What about n models generated in cross validation? Should we not take avg of all models (Linear reg)
I have a question regarding cross validation in Linear regression model.
From my understanding, in cross validation, we split the data into (say) 10 folds and train the data from 9 folds and the remaining folds we use for testing. We repeat this process until we test all of the folds, so that every folds are tested exactly once.
When we are training the model from 9 folds, should we not get a different model (may be slightly different from the model that we have created when using the whole dataset)? I know that we take an average of all the "n" performances and I can see that clearly when I use the operator "write as Text".
But, what about the model? Shouldn't the resulting model also be taken as the average of all the "n" models? I see that the resulting model is same as the model which we created using whole of the dataset before cross-validation. If we are considering the overall model even after cross-validation (and not taking avg of all the models), then what's the point of calculating average performance from n different models (because they are trained from different data and are supposed to be different, right?)
I apologize if my question is not clear or too funny.
Thanks for reading, though!
Best Answer
-
Hi,
This is not a funny question at all - I would even go so far and say this is probably one of the most frequently asked questions in machine learning I heard in my life :smileyhappy:
Let me get straight to the point here: Cross validation is not about model building at all. It is a common scheme to estimate (not calculate! - subtle but important difference) how well a given model will work on unseen data. So the fact that we deliver a model at the end (for convenience reasons) might lead you to the conclusion that it actually is about model building as well - but this is just not the case.
Ok, here is why this validation is an approximation of an estimation for a given model only: typically you want to use as much data as possible since labeled data is expensive and in most cases the learning curves show you that more data leads to better models. So you build your model on the complete data set since you hope this is the best model you can get. Brilliant! This is the given model from above. You could now gamble and use this model in practice, hoping for the best. Or you want to know in advance if this model is really good before you use it in practice. I prefer the latter approach ;-)
So only now (actually kind of after you built the model on all data) you are of course also interested in learning how well this model works in practice on unseen data. Well, the closest estimate you could do is a so-called leave-one-our validation where you use all but 1 data points for training and the one you left out for testing. You repeat this for all data points. This way, the models you built are "closest" to the one you are actually interested in (since only one example is missing) but unfortunately this approach is not feasible for most real-world scenarios since you would need to build 1,000,000 models for a data set with 1,000,000 examples.
Here is where cross-validation enters the stage. It is just a more feasible approximation of something which already was only an estimation to begin with (since we ommitted one example even in the LOO case). But this is still better than nothing. The important thing is: It is a performance estimation for the original model (built on all data), and not a tool for model selection. If at all, you could misuse a cross-validation as a tool for example selection but I won't go into this discussion now.

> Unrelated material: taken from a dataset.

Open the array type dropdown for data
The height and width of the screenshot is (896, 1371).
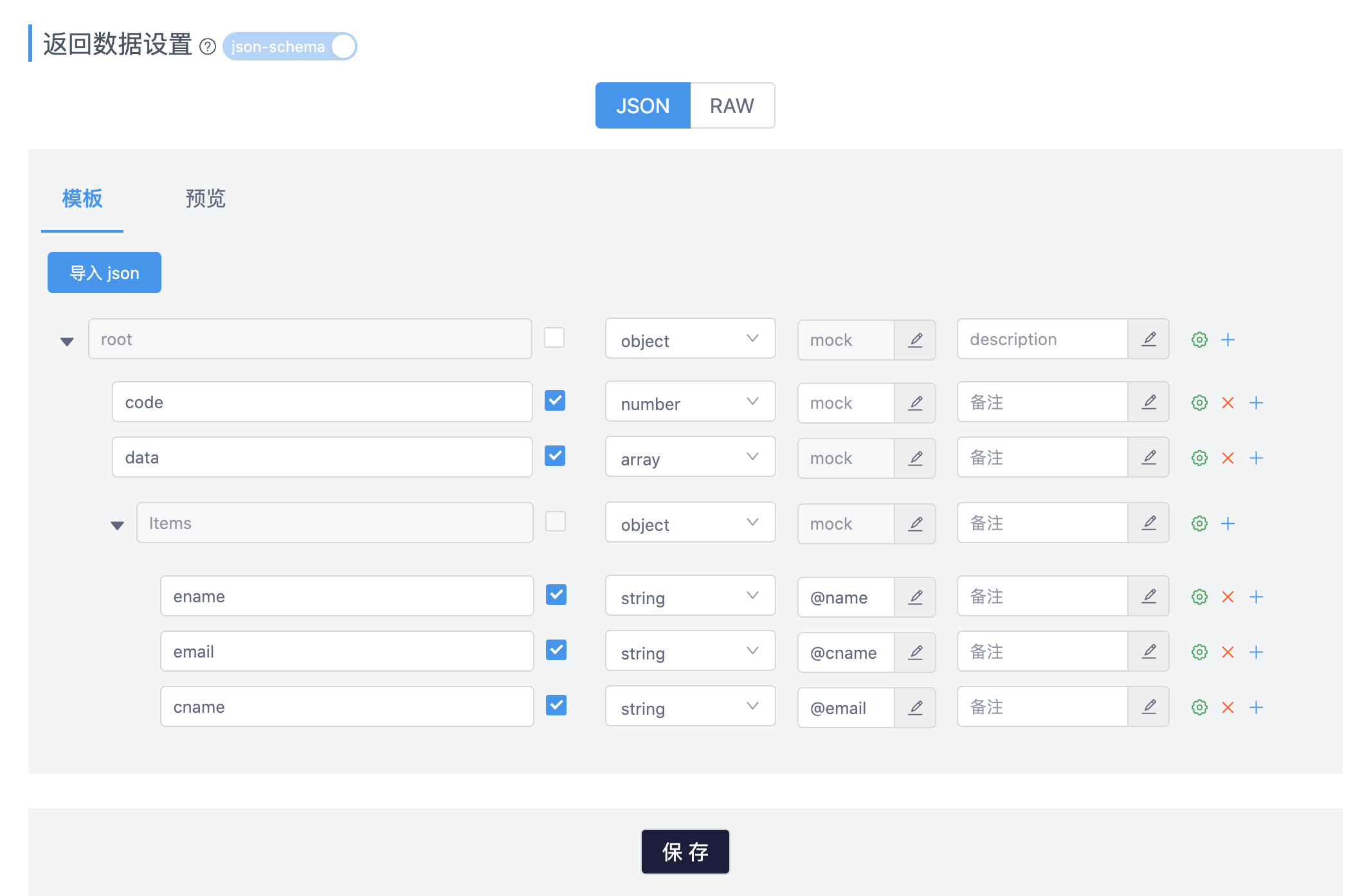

Beside of this: You might have an idea how to average 10 linear regression models - what do we do with 10 neural networks with different optimized network structures? Or 10 different decisions trees? How to average those? In general this problem can not be solved anyway.
You might enjoy reading this older discussion where I spend more time discussion the different options besides averaging: http://community.rapidminer.com/t5/RapidMiner-Studio/Interpretation-of-X-Validation/m-p/9204
The net is: they are all not a good idea at all and you should do the right thing. Which is built one model on as much data as you can and use cross-validation to estimate how well this model will perform on new data.
Hope that clarifies this,
Ingo
2
Answers
-
Hi,
This is not a funny question at all - I would even go so far and say this is probably one of the most frequently asked questions in machine learning I heard in my life :smileyhappy:
Let me get straight to the point here: Cross validation is not about model building at all. It is a common scheme to estimate (not calculate! - subtle but important difference) how well a given model will work on unseen data. So the fact that we deliver a model at the end (for convenience reasons) might lead you to the conclusion that it actually is about model building as well - but this is just not the case.
Ok, here is why this validation is an approximation of an estimation for a given model only: typically you want to use as much data as possible since labeled data is expensive and in most cases the learning curves show you that more data leads to better models. So you build your model on the complete data set since you hope this is the best model you can get. Brilliant! This is the given model from above. You could now gamble and use this model in practice, hoping for the best. Or you want to know in advance if this model is really good before you use it in practice. I prefer the latter approach ;-)
So only now (actually kind of after you built the model on all data) you are of course also interested in learning how well this model works in practice on unseen data. Well, the closest estimate you could do is a so-called leave-one-our validation where you use all but 1 data points for training and the one you left out for testing. You repeat this for all data points. This way, the models you built are "closest" to the one you are actually interested in (since only one example is missing) but unfortunately this approach is not feasible for most real-world scenarios since you would need to build 1,000,000 models for a data set with 1,000,000 examples.
Here is where cross-validation enters the stage. It is just a more feasible approximation of something which already was only an estimation to begin with (since we ommitted one example even in the LOO case). But this is still better than nothing. The important thing is: It is a performance estimation for the original model (built on all data), and not a tool for model selection. If at all, you could misuse a cross-validation as a tool for example selection but I won't go into this discussion now.
Beside of this: You might have an idea how to average 10 linear regression models - what do we do with 10 neural networks with different optimized network structures? Or 10 different decisions trees? How to average those? In general this problem can not be solved anyway.
You might enjoy reading this older discussion where I spend more time discussion the different options besides averaging: http://community.rapidminer.com/t5/RapidMiner-Studio/Interpretation-of-X-Validation/m-p/9204
The net is: they are all not a good idea at all and you should do the right thing. Which is built one model on as much data as you can and use cross-validation to estimate how well this model will perform on new data.
Hope that clarifies this,
Ingo
2 -
I second of course everything what Ingo said. But i would like to add one more punch line:
(Cross-)Validation is not about validating a model but about validating the method to generate a model.
Best,
Martin
1 -
Dear Ingo,
Thank you so much Ingo, This is probably the best explanation I ever had. Now, it all makes sense to me.
You really made my day!
Binay1 -
Thanks Schmitz,
Yes, that totally makes sense to me now.
Binay
0